Live from Boston: IBM Hits a few Bumps in Transformation to E-commerce

Posted on by Chief Marketer Staff

IBM is generating billions every year through its e-commerce business, but the road to riches was a rocky one, Pete Martinez, e-business strategy executive for IBM Global Services said yesterday during a session here at The DMA net.marketing Conference & Exhibition.

Martinez said the process to transform the corporate giant’s business into an e-commerce powerhouse began with an examination of every internal process including procurement, production, fulfillment, human resources, finance and customer relationship management and how those processes would be enabled online. “The examination produced a significant overall of all of those processes,” Martinez said. “That has to happen before the enabling if you want to get the major returns.”

By 1997, more than 4,000 Web sites were being managed by a community of over 1,000 people and content was growing at a rate of 25% per month. “We were out of control,” Martinez said.

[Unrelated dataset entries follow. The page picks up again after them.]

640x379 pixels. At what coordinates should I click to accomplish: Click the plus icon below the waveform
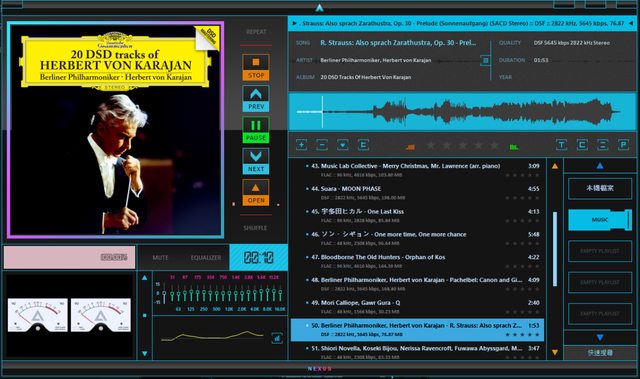pos(301,144)
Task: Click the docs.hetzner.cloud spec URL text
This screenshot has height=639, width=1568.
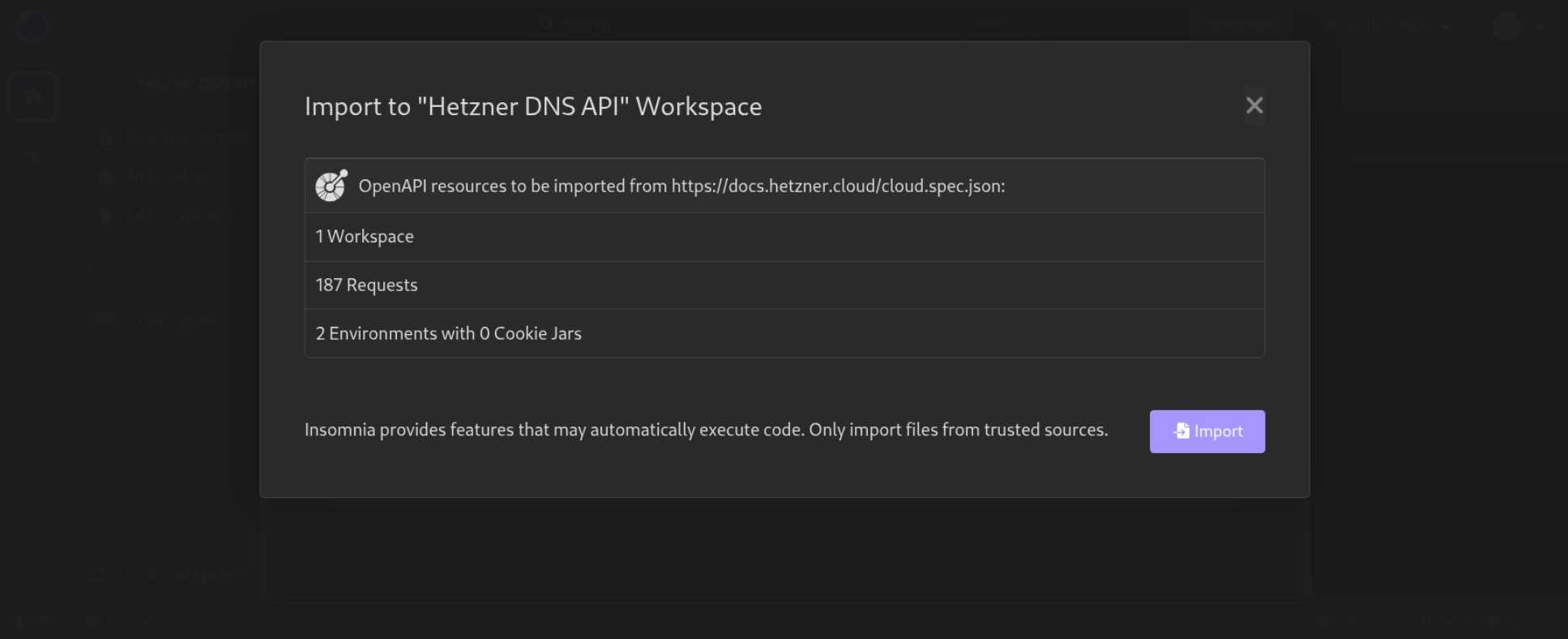Action: 837,187
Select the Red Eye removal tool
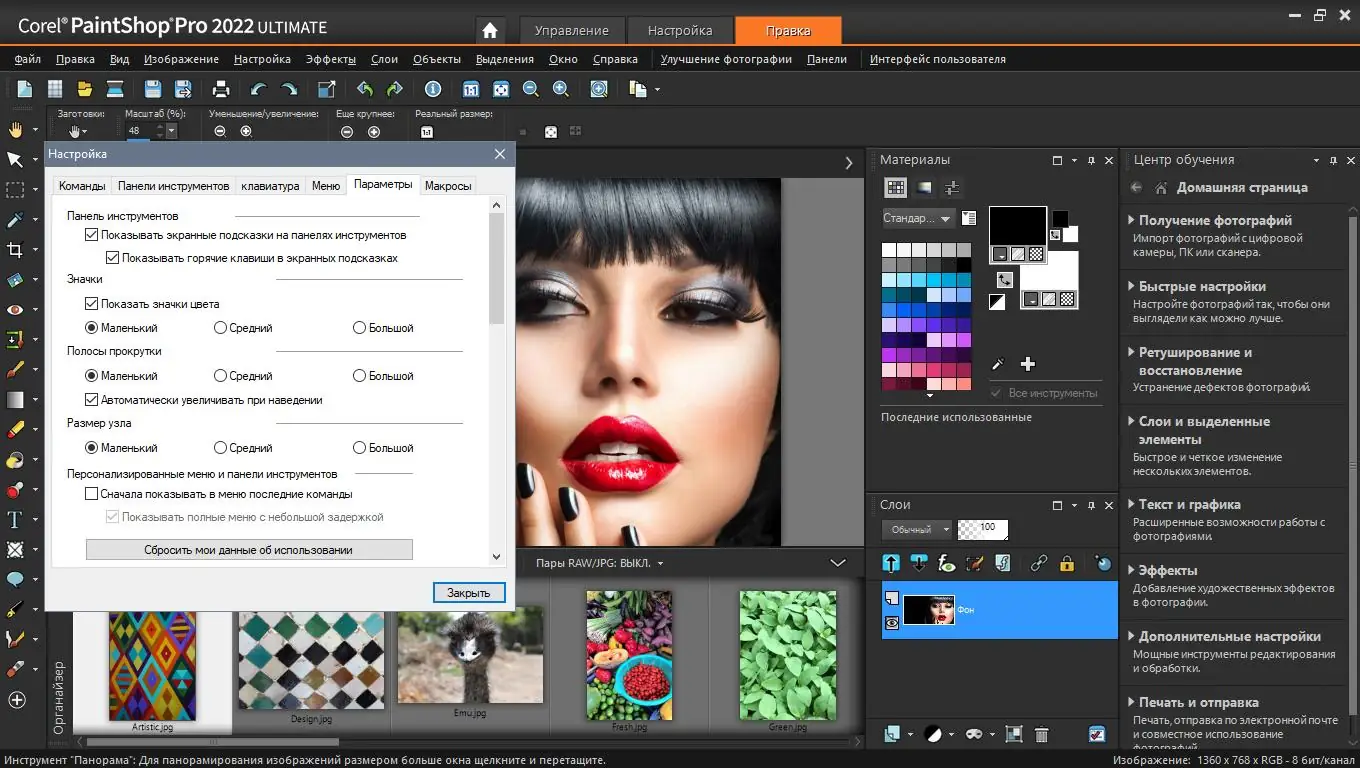Viewport: 1360px width, 768px height. pos(16,306)
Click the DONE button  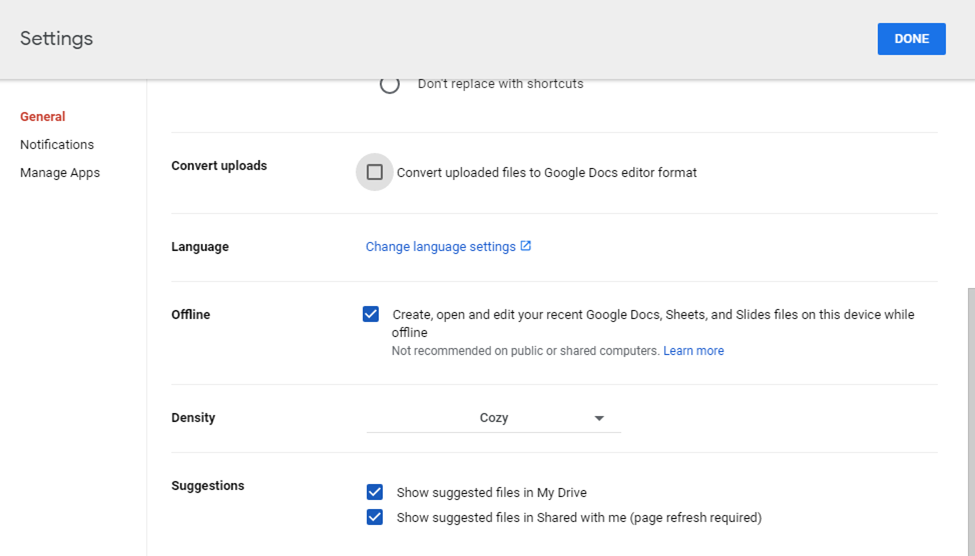(911, 39)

To stop the hemorrhaging the company created a global architecture to ensure that each business unit would behave alike. The announcement brought infighting and lots of screaming and yelling, Martinez said. “Every division pulled back and said, ‘We’re not going to do that,'” Martinez said.

But once the company chairman stepped in, the conversion to a global architecture began.

IBM also quickly discovered that it could not conduct business with all of its clients in the same way. It partitioned its online infrastructure into specific audiences: influencers, employees, customers and partners and began targeting and customizing its Web sites to those groups. By 1998, each business unit had its own message.

Another insight came in 1999 when a reporter, to no avail, tried for several days to purchase an IBM computer online. He wrote an article about his experience which landed on the chairman’s desk. “We increased our focus on how to change from a selling site to a buying site,” Martinez said.

IBM overhauled 250,000 Web pages in a three-month period. Each business unit’s Web pages had to conform with specific headers and footers for consistent navigation but could use the “white” space in any way the unit wanted.

The site relaunched last year after Christmas with no discounts and no special promotions. In the first month, revenue was up over 400%. “We had the traffic all along but the customer could never get to buy the products,” Martinez said. “We were getting in their way.”

The site now averages two million hits per week. E-commerce revenue was $3.3 billion in 1998, rose to $14.8 billion in 1999 and for the first half of 2000 totals $9 billion.

Martinez said the cost of doing business online is 40% more cost effective than face-to-face sales, and it has implemented tactics to capitalize on those savings. For example, last year the company required all of its office product’s suppliers to conduct business with IBM electronically. The move saves the company $600 million annually.

In closing, Martinez offered the following five lessons in moving from bricks and mortar, to bricks and clicks:

* Senior management drives e-business.

* E-business affects everyone in the company.

* Focus on the audiences.

* Understand what’s new about the ‘e’.

* Speed is paramount.

The net.marketing conference ended yesterday. Attendance was about 1,500 with 115 exhibitors, down slightly from the spring conference in Seattle, WA, which attracted 2,000 attendees. This marks the first time the net.marketing conference was held twice per year. The next conference will be held in Seattle Feb. 26 through 28.